Back in the village, a boy on a bicycle much too big for him pedalled in circles by a stream while a horse watched with infinite patience. Hibiscus blossoms and sand blew everywhere. That evening we sailed down the coast and anchored so the crew could fish.

At dawn we neared the spartan coast of Ua Huka; light seeped across the ocean, giving faces to the island’s shadowy profiles. Ua Huka was unlike the other five inhabited Marquesas. Barer, the scalped vegetation looked almost Mediterranean. The people had an appropriate dynamism. Vaipae had a small museum, run by Joseph Vaatete, one of the preeminent woodcarvers in the Pacific. This touching little museum at the end of the world was an assemblage of old photos, shells, stone artifacts, and Joseph’s recreations of old Marquesan objects: oars, hoes, war clubs; baskets carved of wood imitating every filigreed hair on a palm leaf; elaborate stilts with heads carved on the stirrups. “An old man in Nuku Hiva taught me how to carve,” he said. “With the stilts, the object was to balance on one stilt while knocking the other man’s stilts from under him. Or else they ran races. Sometimes we still do.”

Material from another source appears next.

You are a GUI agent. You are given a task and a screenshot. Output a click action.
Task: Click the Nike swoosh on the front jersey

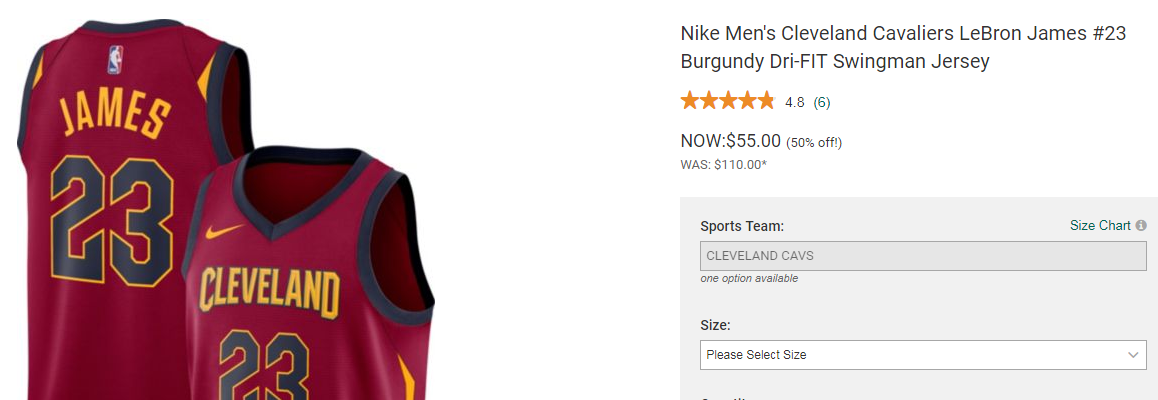224,232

In a four-wheel drive truck we bounced along a track that mounted steeply near the sea. Wild horses watched us pass. In Hokatu were more woodcarvers, and men playing boules with silver balls. At Hane, after the usual extravagant Marquesan banquet, we hiked through mud up a steep trail to a marae with three fine tikis in the midst of jungle, discovered only a few years ago.

When we came down from the palms the surf was rolling in with power to the pebbly beach and little boys were tossing a soccer ball and leaping on each other. The ship was still at other bays, so we spent the afternoon playing in the surf. These boys thought nothing of leaping through eight-foot waves and being dashed on the rocks if it would gain them the ball; we would watch five or six of them leap and go under, all refusing to relinquish their grip, get pounded on the rocks and come up grinning and shouting.

When afternoon waned we retreated from the water to a field and a soccer game with the big boys. Exhilarated, we barely noticed a light rain had begun to fall. The ship rounded the cape, lit up magnificently, and whale-boats rode into shore to get us. The surf was so rough that sailors had to carry several passengers out to the whale-boats like babes in arms as night came swiftly down.

It is hard to know what to make of the Marquesas; they seem to carry a meaning far beyond themselves. Rising in the farthest reaches of the Pacific, inhabited by a rugged and dignified people with a forgotten past, their spires of blasted rock and green-jungled hills, their lost bays, shattered capes, and unanimous sunsets still impart an ancient wonder. They are as strange as anywhere on earth, a vision of powerful and uncorrupted beauty that the imagination comes to humbly and leaves unwillingly. No one can sail among them and emerge unchanged.